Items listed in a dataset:
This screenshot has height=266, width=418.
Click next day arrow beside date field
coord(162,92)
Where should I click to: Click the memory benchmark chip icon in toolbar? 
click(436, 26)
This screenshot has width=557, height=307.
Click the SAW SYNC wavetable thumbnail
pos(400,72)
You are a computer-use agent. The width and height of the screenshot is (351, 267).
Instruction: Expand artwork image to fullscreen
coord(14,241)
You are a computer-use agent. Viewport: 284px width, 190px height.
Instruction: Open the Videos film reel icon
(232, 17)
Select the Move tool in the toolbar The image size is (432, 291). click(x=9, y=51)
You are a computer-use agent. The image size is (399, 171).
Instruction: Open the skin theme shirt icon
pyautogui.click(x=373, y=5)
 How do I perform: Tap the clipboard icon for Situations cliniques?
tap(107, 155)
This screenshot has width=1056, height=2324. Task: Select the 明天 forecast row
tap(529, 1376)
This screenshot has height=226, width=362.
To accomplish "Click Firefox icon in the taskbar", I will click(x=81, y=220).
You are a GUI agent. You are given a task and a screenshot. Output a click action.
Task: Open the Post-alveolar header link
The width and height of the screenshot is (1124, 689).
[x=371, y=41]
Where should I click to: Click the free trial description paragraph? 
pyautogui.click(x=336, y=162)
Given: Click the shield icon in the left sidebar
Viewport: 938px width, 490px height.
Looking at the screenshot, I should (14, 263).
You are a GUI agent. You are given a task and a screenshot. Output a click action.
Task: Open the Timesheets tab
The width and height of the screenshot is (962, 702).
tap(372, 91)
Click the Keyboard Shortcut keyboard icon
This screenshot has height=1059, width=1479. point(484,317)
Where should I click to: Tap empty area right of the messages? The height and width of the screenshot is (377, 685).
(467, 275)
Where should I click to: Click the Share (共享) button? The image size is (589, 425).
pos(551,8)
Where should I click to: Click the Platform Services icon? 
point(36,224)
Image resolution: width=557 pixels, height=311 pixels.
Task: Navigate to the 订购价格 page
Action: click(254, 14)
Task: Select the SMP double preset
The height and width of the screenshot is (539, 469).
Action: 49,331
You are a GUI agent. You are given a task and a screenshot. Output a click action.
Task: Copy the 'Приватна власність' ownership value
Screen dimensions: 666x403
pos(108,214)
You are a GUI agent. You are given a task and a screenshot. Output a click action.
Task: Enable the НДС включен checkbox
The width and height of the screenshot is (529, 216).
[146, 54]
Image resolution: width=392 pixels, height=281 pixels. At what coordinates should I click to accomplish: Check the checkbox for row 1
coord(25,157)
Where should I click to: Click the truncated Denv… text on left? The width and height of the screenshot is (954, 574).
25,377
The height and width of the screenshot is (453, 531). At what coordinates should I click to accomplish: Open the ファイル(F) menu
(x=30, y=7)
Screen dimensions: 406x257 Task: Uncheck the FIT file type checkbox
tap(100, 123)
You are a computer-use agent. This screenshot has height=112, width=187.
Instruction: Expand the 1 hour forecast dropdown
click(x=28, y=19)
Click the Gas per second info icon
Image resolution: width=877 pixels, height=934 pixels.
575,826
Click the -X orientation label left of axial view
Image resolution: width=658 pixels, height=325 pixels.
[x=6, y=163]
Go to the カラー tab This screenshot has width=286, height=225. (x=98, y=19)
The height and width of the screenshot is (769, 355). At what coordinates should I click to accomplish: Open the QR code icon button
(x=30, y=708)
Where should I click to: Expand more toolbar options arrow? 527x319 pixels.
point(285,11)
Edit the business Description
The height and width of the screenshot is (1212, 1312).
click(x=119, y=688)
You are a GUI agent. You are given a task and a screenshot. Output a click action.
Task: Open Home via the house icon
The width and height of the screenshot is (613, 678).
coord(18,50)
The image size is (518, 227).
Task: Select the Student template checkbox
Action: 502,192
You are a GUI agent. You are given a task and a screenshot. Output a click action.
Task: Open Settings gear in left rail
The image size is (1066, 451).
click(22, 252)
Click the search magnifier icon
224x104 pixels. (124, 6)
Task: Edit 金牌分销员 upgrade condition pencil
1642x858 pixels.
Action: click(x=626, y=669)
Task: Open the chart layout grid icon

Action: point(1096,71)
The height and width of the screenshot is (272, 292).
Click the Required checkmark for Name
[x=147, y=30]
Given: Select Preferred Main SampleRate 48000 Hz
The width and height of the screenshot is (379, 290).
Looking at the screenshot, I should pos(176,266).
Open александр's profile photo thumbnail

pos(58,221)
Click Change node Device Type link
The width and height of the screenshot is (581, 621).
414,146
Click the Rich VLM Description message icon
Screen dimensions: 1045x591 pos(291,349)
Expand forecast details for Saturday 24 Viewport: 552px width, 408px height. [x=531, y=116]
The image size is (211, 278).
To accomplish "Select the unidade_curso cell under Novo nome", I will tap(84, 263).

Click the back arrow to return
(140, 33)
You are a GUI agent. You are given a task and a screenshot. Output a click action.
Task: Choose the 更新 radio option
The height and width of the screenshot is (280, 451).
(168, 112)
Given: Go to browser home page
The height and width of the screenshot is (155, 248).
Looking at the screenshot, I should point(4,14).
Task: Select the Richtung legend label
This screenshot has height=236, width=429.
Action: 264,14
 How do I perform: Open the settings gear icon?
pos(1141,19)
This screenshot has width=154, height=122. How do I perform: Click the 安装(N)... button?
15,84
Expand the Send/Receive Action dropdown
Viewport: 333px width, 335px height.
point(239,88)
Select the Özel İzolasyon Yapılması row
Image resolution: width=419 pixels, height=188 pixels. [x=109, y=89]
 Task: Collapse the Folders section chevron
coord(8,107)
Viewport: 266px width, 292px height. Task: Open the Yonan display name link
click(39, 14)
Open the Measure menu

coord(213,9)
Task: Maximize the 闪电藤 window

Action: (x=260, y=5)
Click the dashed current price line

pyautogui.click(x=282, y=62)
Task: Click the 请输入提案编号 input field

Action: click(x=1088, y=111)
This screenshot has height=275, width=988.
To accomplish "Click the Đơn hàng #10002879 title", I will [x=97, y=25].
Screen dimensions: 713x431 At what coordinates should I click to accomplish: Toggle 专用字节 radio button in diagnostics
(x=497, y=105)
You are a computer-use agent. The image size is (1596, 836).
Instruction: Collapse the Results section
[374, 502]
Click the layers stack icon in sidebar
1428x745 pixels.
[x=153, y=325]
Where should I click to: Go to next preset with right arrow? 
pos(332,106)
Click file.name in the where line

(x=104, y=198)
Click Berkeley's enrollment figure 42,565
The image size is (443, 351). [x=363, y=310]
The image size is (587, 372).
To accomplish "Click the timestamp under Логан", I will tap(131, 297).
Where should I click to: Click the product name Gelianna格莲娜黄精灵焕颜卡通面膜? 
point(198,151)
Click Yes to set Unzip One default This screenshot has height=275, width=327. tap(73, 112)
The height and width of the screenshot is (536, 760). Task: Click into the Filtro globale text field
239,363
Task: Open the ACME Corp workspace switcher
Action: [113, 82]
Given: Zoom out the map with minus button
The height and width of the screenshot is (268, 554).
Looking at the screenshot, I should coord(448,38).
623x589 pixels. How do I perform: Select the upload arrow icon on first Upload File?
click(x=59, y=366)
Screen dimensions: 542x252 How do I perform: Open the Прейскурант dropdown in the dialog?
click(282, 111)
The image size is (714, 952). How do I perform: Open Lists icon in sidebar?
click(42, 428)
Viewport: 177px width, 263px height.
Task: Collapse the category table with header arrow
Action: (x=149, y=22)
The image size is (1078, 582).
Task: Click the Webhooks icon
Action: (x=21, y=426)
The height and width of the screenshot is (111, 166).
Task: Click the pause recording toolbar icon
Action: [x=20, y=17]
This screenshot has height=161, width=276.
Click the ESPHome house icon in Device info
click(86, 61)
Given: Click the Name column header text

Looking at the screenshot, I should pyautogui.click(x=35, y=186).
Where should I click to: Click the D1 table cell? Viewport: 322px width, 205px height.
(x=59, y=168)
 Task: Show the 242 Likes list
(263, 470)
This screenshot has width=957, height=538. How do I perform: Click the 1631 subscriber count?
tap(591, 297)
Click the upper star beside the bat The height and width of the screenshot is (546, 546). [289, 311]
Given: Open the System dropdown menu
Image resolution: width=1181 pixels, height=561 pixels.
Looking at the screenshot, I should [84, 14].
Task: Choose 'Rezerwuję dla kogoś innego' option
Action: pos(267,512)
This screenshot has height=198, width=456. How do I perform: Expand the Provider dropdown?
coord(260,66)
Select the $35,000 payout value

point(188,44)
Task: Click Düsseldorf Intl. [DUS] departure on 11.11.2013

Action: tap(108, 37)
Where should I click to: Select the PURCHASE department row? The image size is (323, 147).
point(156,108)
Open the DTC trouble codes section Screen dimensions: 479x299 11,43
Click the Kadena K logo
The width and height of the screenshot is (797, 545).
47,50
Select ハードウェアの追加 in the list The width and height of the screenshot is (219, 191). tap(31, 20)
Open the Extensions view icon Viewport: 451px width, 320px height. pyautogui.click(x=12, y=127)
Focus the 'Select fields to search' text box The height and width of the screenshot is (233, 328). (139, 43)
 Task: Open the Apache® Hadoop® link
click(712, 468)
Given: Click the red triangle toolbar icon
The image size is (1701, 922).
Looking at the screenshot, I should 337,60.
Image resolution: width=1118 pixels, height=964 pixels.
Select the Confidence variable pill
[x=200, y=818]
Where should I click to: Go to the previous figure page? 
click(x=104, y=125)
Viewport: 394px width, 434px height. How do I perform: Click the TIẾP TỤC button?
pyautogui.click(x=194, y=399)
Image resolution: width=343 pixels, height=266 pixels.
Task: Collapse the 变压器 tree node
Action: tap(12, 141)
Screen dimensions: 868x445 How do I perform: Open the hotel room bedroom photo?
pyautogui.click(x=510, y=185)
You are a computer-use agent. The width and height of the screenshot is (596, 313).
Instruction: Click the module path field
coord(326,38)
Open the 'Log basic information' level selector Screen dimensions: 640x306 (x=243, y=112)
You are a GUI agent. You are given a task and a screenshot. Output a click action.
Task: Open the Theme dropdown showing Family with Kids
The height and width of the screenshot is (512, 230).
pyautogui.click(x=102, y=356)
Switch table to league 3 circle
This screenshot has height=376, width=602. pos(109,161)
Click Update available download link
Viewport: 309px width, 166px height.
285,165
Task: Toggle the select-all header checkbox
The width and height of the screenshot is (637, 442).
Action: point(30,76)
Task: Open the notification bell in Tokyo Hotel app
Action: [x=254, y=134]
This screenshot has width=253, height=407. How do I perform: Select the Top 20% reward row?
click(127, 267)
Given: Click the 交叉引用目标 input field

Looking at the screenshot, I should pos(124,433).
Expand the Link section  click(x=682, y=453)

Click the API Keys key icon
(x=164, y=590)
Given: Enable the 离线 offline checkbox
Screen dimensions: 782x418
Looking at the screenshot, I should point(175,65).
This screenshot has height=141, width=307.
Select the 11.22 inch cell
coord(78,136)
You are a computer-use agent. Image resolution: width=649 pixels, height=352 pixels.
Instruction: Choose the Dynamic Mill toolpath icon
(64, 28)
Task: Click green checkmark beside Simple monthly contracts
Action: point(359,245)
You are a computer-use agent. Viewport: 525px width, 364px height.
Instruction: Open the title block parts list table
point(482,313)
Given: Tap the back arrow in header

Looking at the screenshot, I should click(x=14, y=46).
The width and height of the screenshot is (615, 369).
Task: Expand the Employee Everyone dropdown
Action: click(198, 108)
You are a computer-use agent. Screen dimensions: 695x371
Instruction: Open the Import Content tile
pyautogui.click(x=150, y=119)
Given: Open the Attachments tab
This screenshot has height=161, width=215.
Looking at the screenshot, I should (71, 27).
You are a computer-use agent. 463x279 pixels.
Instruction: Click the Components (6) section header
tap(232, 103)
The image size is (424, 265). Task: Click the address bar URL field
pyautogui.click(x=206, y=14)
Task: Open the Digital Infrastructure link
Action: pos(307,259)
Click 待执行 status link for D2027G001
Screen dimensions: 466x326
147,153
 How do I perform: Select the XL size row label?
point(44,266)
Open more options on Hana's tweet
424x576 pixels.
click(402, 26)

**WHAT TO DO:**
Your reply is one number: how many lines of the records above contain the word "Edit".

**RESPONSE TO THIS EXERCISE:**
2